Just as in last holiday season’s Her, “Transcendence” is the story of an artificial intelligence contained in a computer program that becomes or is seen as human consciousness.  Instead of the warm, affectionate voice and bubbly laughter of Scarlett Johansson, we get the portentous monotone of Johnny Depp, as a scientist murdered by anti-technology activists, whose mind and memories and personality are uploaded to a mainframe before he dies.  Apparently he has time to read the Oxford English Dictionary aloud, too, so his voice can be preserved.

Cinematographer Willy Pfister, best known for working with Christopher Nolan, turns to directing for a story set in the world of the highest of high tech but grounded in hubristic themes that go back to Icarus and up through “Frankenstein,” and “The Unknown Known.”  Even with Nolan as producer, however, he is weak on narrative, pacing, tone, and working with his talented cast.  Morgan Freeman, Clifton Collins, Jr., Kate Mara, Paul Bettany, and Rebecca Hall have never appeared so toned-down and disconnected, just plain under-used.   Depp appears mechanical even when he is still human.  And the film has the unmistakable flavor of a recut following disappointing early audience responses.

A promising premise gets bogged down right from the beginning when Max Waters (Bettany) introduces us to a post-apocalyptic world where traffic lights no longer work and discarded keyboards are used to prop open the doors of bodegas that are out of more items than they have to sell.  The grid is down.

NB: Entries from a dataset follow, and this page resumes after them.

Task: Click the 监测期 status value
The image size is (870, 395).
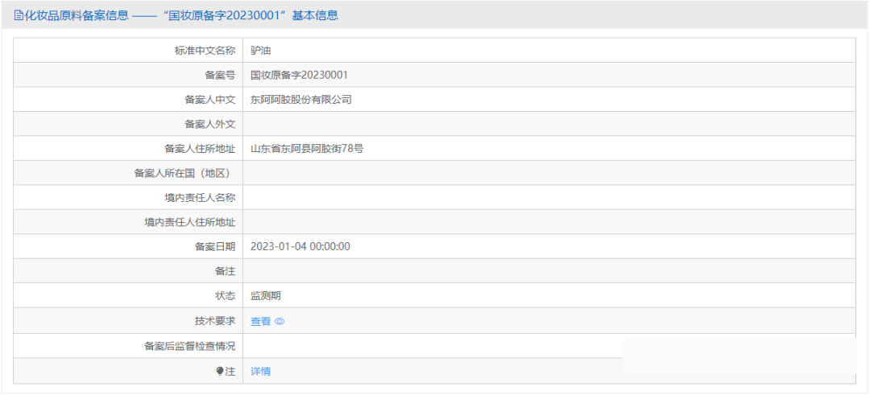Action: [265, 296]
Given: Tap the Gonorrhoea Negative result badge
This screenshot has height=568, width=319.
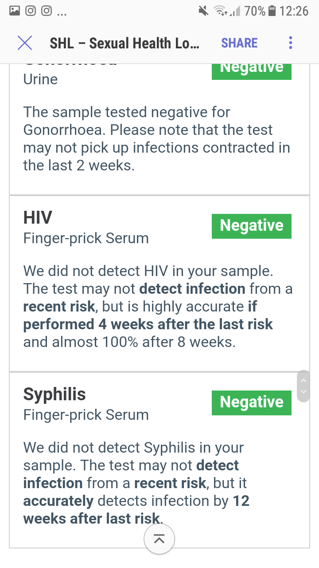Looking at the screenshot, I should 252,70.
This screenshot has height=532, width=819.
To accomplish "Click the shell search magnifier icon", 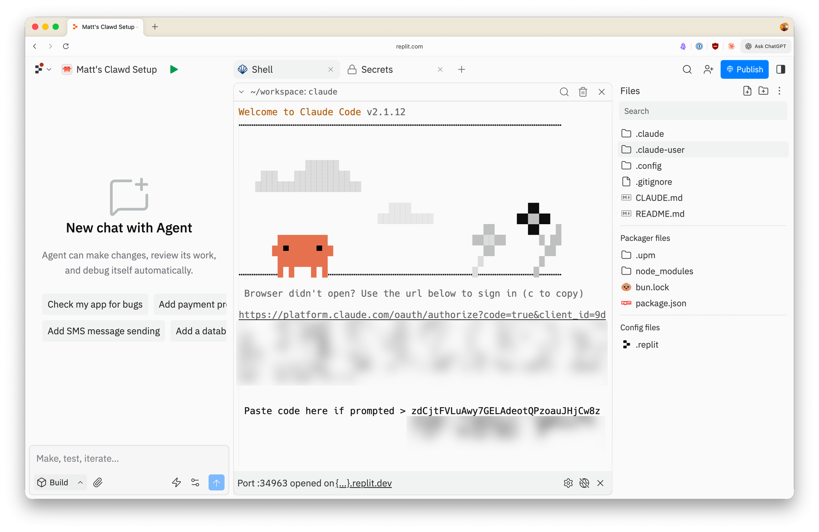I will pos(564,92).
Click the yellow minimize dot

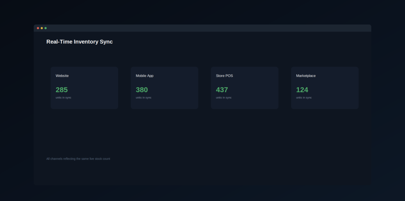(42, 28)
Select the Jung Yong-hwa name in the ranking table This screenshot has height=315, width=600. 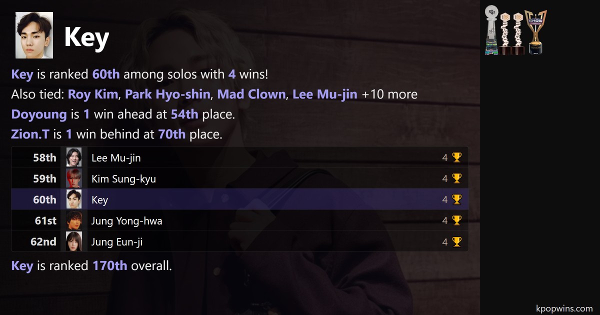pyautogui.click(x=127, y=221)
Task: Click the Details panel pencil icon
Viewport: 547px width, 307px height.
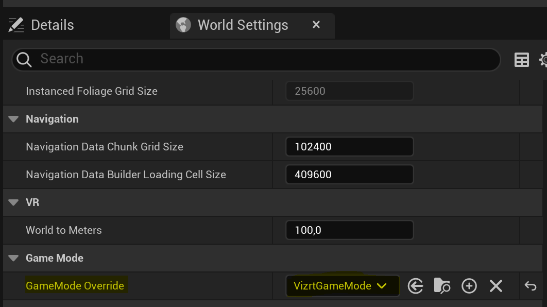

It has been down for a long time.  And no one knows when it will be back.

We go back five years earlier to meet the brainy, gorgeous, and so-in-love couple Will and Evelyn Caster (Depp and Hall).  Here’s how adorbs they are; in her beloved garden (hmmm, Evelyn — is she Eve?) he is installing a copper canopy, to cut them off from cell phone signals and other technological intrusions).  They are on their way to present their work to donors, where he explains that she is the one who wants to change the world.  He just likes to work on cool stuff.

When he is fatally injured in an anti-technology attack led by Bree (Kate Mara) — we know she is up to no good because of the heavy eye liner — Evelyn decides she can keep him alive in some sense by uploading his consciousness to the mainframe.  Max helps her, but when it works, he immediately sees that it is a problem, and Evelyn, furious, tells him to leave.  Evelyn is so happy to have Will back in any form that she is happy to follow his directions.  Soon, his intellectual capacity is increasing exponentially and she is following his directions to take over a remote, all-but-deserted town, install a football field-sized solar panel energy generator and a five-stories-below-ground lair a Bond villain would envy.  She walks through endless corridors like Beauty in the castle of the Beast.

“It’s like my mind has been set free,” the computer-Will tells Evelyn.  The combination of the human urge for learning and growth and the unlimited capacity of the computers leads to problems that are only evident when Will is too big to stop.  Somehow, even his infinitely magnified intelligence and endless capacity to snoop do not make him capable of understanding women.  “Your oxytocin and serotonin levels are off,” he tells her tenderly, if a bit robotically), “I’m trying to empathize.”  This becomes extra-creepy (as in “Her”) when he tries to come up with a way for them to be together physically,

Will figures out a sort of 3D printer of any kind of cell, including human tissue.  He is able to cure any illness, heal any wound.  Without asking or even telling the patients, he tweaks them all as well, inserting himself into their brains.  Those anti-technology activist/terrorists are looking pretty smart now, but perhaps not as smart as the government, who allies with them only so they will have someone to blame.

We know where this is going because we saw the beginning of the movie, just two hours earlier.  Just to remind us, we get to see the exact same images all over again, but instead it reminds us we have not seen very much in between.

Parents should know that this film includes bloody violence with guns and heavy artillery and some disturbing and graphic images, some strong language, and some sexual material.

Family discussion: Was the computer consciousness Will? Did it stop being Will? What is the significance of Will’s name?